TRY IT: Set down exactly, from the records below, the line with "Task: Switch to list view icon" through the line with "This screenshot has width=990, height=486.", and nothing else.

DATA UNDER STUDY:
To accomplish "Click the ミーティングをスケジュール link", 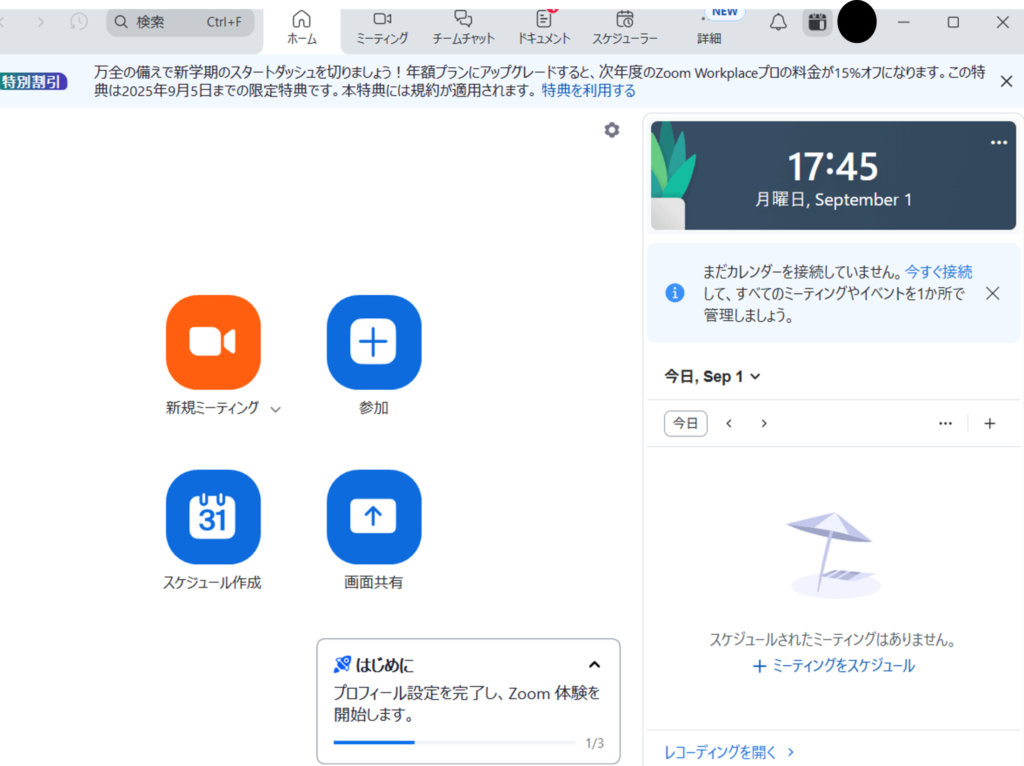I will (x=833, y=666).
* * *
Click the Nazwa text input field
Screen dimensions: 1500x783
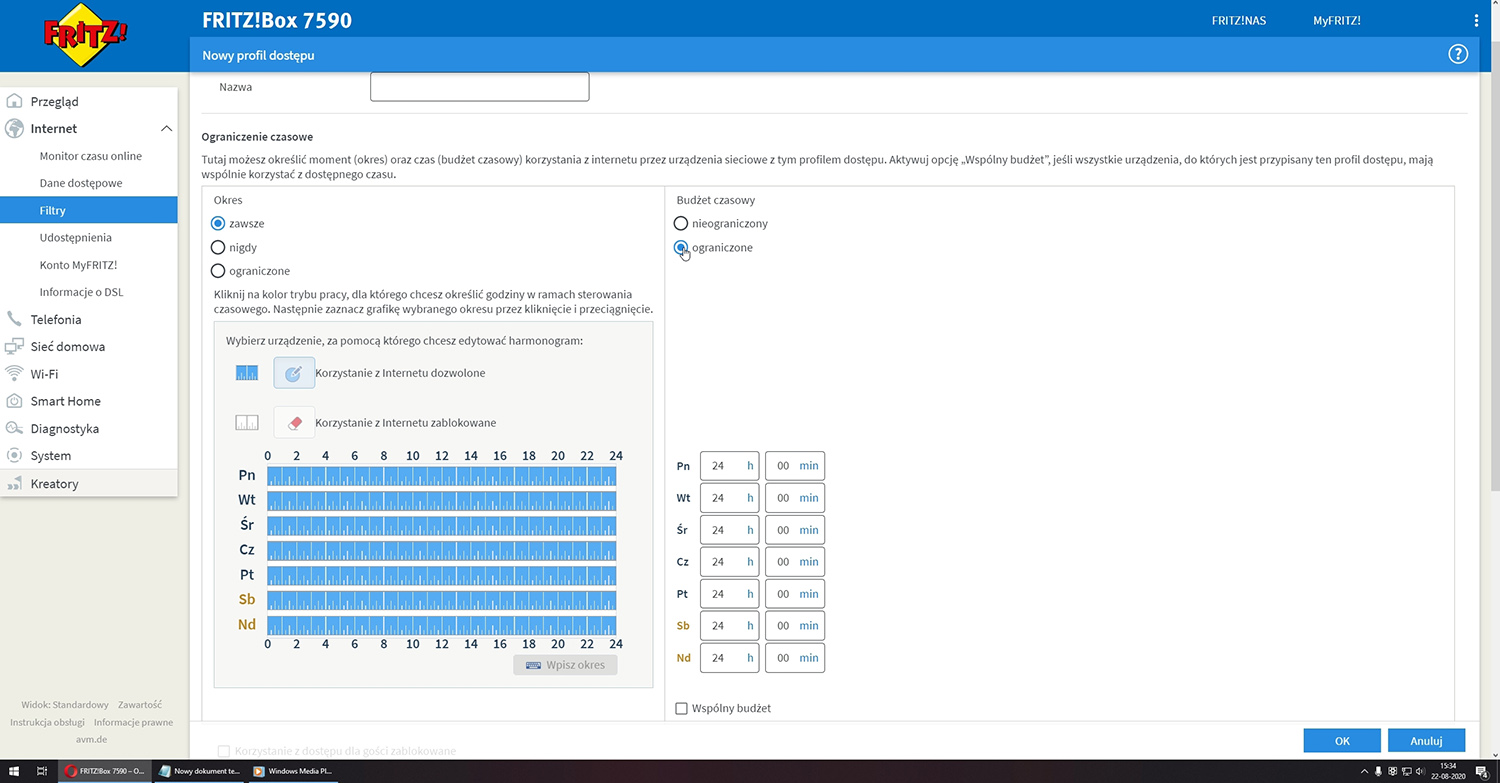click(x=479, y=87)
---
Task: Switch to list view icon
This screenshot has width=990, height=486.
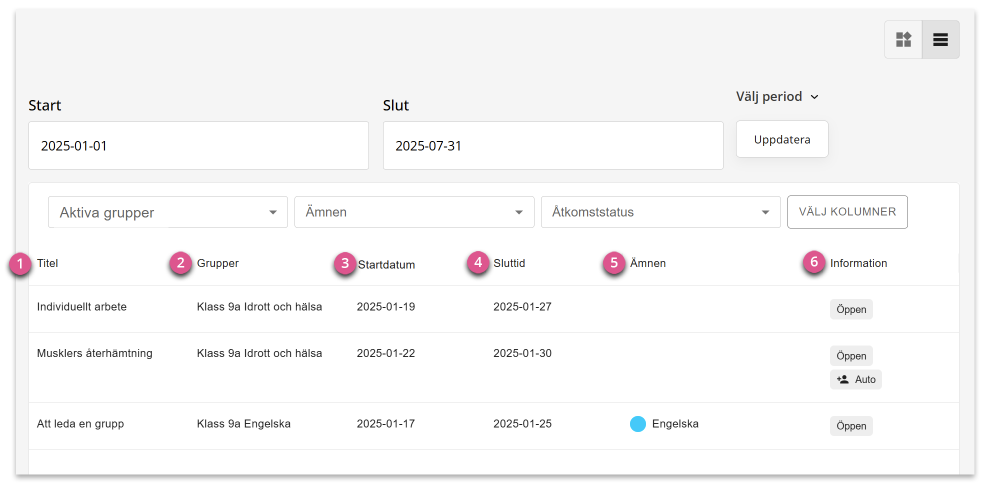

EXERCISE OUTPUT:
Task: Switch to list view icon
This screenshot has width=990, height=486.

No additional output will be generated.